Zuckerberg hits the classroom with one lesson in mind and it's not social networking

While Mark Zuckerberg did not finish college, he recently returned to the classroom in an attempt to inspire high school students to enter into technology.

During the surprise visit at Sequoia High School, Zuckerberg talked about how students should study technology in some way in order to ensure job security.

"The simplest answer is that that's where all the jobs are going to be in the future," said Zuckerberg during his talk. "So if you look at the economy, it's easy to get the sense that the world somehow is going to be same as it is now when you grow up, that the jobs that you will have will be the same types of things that your parents have, and that's really not true if you look at the history.
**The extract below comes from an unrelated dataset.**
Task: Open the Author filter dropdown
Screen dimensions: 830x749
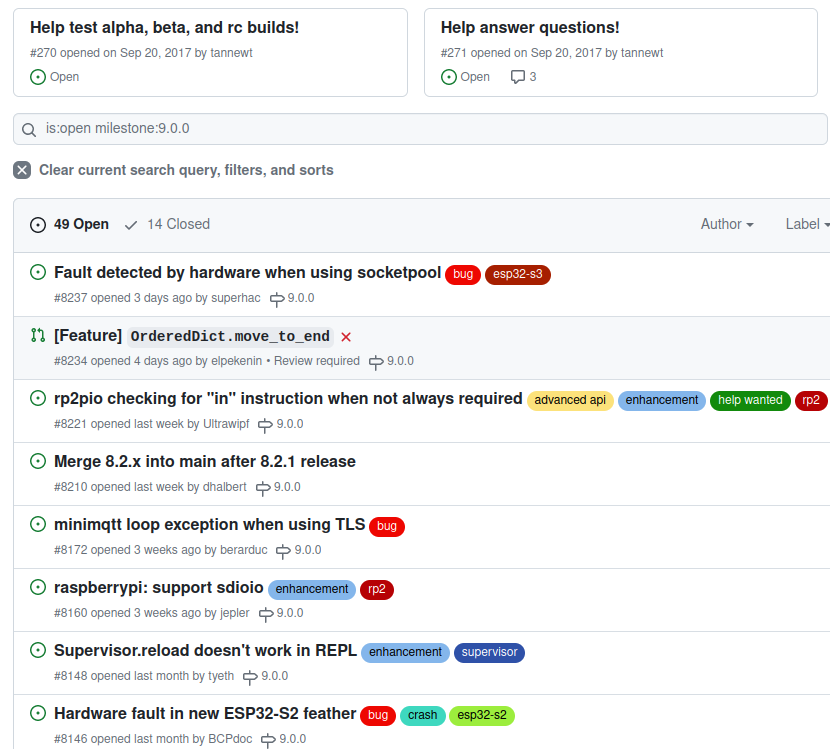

The world evolves, and jobs evolve."

Mark Zuckerberg followed Facebook CIO Tim Campos onstage, who also had some inspirational words for his audience, saying that they could be the next generation of Facebook leaders.

Campos also announced that the company would fund a mobile app development class at the high school, teaching students fundamentals on how to develop apps.

Following his speech, students had a number of interesting questions for Campos, including "what happened to MySpace?" Campos' response to this was that people moved to Facebook because that's where their friends were.

Another student had a more personal question for Campos, asking, "How much do you get paid?" Campos simply smiled and said "technology is a good industry to be in."

Budding technology expert Rosie Valencia, who won an app-making competition and interned at Facebook, then got to interview Facebook CEO Mark Zuckerberg, who drove home the point that the changing world would mean that more jobs would be in technology.

"If you start with the assumption that everything in the future is going to be different than it is now, then it's not true that anyone else knows any more than you guys do about what's going to work in the future,'' Zuckerberg said.

Valencia also pressed Zuckerberg about Facebook's initiative to bring Internet connectivity to the billions of people around the world that don't currently have it.

"One way to, over time, create more peace and connectedness and a more functioning kind of world is to make sure everyone is exposed to all these different things," he stated, saying that certain ideas and global cultures are stifled by a lack of online sharing.

The overall message of the presentation was that it just takes an idea to start something big, and that the idea of something big can be daunting to those starting in technology.

"It's pretty daunting if you look at some big product that you want to build or change that you want to make in the world," Zuckerberg said. "You can get scared and decide that it's really hard to get started doing that. But everything big starts small."